Major trade-offs remain for those considering ACO REACH versus MSSP Enhanced Track. Two factors will bear heavily on this decision. First is understanding how the ACO’s starting benchmark is impacted by its historical performance relative to the region (via the MA rate book). Second is the ACO’s expected ability to reduce total cost of care, recognizing that REACH offers an additional powerful lever of contracting with downstream providers and ancillaries. ACOs expecting to drive more than 7% reductions in TCOC in the first few years and more than 12% in the outyears will benefit more from ACO REACH. For those concerned about the high hurdle rate in REACH, there is also an option to start in REACH’s Professional track and shift into Global within two years. Beneath these top considerations, ACOs should consider the added administrative cost inherent in REACH, role of voluntary alignment in driving growth, impact of regional trends on difficulty of success, opportunity for earning in the High Performers Pool, cashflow timing, and benefit allowances to reinforce clinical impacts on TCOC.

Additional Noteworthy Changes

  • The quality withhold will be reduced from 5% to 2% from PY2023 through PY2026. This limits the risk for ACOs with lower quality performance on the ACO REACH metrics and improves provider cashflow in-year. However, this also limits the upside for top performers receiving extra incentives from the High Performers Pool.
  • Starting in PY2023, the optional stop-loss arrangement will have an attachment point which will be risk-adjusted to more accurately cover the cost of beneficiaries in excess of the predicted spending. For larger ACOs willing to take on the risk of high-cost beneficiaries, it may be worth waiving the optional stop-loss arrangement.
  • Participant Providers in ACO REACH cannot participate in overlapping programs, including: Primary Care First, Independence at Home demonstration, Kidney Care Choices model, Vermont All-payer model, Maryland Primary Care Program, and Medicare Shared Savings Program.
  • Health equity provisions require participants to implement a plan to identify and address health disparities. The provisions also use patient benefit as a lever to expand nurse practitioners’ scope of practice without physician supervision (e.g., allowing the NP to certify patient’s need for hospice care, establish/review/sign a home infusion plan of care, order/supervise cardiac rehabilitation, refer for medical nutrition therapy).

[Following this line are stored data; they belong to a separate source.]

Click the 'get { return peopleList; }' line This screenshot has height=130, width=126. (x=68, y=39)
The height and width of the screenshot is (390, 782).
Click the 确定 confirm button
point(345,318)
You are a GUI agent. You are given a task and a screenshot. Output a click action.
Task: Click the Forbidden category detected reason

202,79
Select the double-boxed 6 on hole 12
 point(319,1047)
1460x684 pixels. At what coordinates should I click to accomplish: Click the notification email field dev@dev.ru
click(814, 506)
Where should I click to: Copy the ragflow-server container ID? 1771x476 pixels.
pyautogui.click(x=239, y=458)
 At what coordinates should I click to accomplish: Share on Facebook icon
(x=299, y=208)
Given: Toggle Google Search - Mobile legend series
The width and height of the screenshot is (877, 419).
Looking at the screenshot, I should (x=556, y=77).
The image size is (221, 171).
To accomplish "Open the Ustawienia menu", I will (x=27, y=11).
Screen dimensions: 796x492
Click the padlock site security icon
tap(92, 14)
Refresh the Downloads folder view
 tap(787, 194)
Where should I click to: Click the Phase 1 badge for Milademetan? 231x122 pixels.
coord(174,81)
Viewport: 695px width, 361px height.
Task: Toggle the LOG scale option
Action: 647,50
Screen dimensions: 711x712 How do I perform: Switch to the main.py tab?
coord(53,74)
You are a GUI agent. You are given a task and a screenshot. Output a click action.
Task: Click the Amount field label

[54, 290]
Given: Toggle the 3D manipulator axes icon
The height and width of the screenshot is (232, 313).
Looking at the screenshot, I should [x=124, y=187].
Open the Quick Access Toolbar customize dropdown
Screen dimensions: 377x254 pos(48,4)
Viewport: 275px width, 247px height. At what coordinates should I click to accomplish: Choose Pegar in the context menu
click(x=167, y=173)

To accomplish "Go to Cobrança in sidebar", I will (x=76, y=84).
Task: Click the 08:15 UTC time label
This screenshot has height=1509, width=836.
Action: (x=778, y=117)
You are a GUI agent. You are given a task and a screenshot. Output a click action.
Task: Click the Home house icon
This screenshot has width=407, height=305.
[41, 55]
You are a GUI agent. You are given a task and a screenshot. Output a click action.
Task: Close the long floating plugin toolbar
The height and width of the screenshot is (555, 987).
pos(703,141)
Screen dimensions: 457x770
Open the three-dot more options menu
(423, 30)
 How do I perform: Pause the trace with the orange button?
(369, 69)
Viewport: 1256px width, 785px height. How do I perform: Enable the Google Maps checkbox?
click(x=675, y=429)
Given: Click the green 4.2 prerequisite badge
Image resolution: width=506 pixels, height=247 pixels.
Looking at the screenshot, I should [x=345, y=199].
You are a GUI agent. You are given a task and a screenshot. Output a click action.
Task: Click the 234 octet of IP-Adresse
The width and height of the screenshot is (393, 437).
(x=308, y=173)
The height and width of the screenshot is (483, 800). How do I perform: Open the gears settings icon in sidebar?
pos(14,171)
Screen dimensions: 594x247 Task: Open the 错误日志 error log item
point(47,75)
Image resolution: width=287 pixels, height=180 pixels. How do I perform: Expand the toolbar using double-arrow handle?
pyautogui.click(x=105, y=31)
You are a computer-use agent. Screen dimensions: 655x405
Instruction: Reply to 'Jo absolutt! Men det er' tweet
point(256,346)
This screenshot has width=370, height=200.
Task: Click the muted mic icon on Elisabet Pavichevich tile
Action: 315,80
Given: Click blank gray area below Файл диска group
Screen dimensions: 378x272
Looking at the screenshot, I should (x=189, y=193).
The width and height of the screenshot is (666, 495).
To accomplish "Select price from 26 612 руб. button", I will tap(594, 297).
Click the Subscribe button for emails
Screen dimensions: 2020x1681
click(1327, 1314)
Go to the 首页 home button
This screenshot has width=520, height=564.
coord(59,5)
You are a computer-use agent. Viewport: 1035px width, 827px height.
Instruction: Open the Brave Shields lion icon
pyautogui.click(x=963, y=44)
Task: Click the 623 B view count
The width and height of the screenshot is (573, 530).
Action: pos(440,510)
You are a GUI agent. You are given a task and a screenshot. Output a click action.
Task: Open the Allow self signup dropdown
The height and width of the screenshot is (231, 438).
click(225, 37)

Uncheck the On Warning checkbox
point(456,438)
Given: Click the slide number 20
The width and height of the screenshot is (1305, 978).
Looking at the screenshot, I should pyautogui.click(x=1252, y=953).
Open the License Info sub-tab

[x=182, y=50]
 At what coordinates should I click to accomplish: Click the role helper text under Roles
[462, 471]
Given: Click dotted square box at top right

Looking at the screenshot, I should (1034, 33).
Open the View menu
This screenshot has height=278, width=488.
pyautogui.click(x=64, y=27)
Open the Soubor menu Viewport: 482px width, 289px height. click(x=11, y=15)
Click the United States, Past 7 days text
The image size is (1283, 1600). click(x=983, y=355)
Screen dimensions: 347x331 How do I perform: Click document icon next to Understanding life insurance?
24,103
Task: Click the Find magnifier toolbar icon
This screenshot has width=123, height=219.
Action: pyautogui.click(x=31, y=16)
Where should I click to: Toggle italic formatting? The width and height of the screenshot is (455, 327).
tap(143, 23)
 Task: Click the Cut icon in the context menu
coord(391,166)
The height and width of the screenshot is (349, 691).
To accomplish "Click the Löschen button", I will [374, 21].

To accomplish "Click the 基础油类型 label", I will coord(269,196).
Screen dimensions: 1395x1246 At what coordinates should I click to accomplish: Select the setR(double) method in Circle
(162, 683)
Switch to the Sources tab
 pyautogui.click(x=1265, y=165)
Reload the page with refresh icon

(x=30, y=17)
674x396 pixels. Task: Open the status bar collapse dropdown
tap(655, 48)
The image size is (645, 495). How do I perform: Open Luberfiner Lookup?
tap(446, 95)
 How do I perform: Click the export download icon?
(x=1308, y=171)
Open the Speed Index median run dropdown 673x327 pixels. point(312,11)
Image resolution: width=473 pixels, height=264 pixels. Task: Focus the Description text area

Expect More Changes on the Horizon

The last few years have been a rollercoaster of announcements in CMS programs, and we remain in a transition period. Every administration tries to put its own stamp on alternative payment models, but there’s been a consistent push over the past decade to move further away from fee-for-service reimbursement and grow value-based models. Yet, few value-based programs under CMMI have produced reductions in spending or improvements in quality. The Government Accountability Office and MedPAC have chimed in on the need for CMS to reduce confusion and duplication that runs across some of its alternative payment models. These programs remain far from maturity, but CMS is actively considering the longer-term glidepath.

To make these ACO programs sustainable, several key issues must be remedied:

  • There are too many programs and they don’t always fit well together
  • Programs must generate material savings to the government to be sustainable, yet have failed to do so in aggregate so far
  • The benchmark reset is unsustainable for providers
  • Aggregate shift of risk will continue to be tepid while it is fully optional
  • Program flexibility to provider circumstance (size, financial resilience, prior value performance) is low
  • Setting a proper benchmark faces different complications when the ACO program is small versus when it is at high scale

We look forward to seeing how these take shape to support moving our industry to a more sustainable system.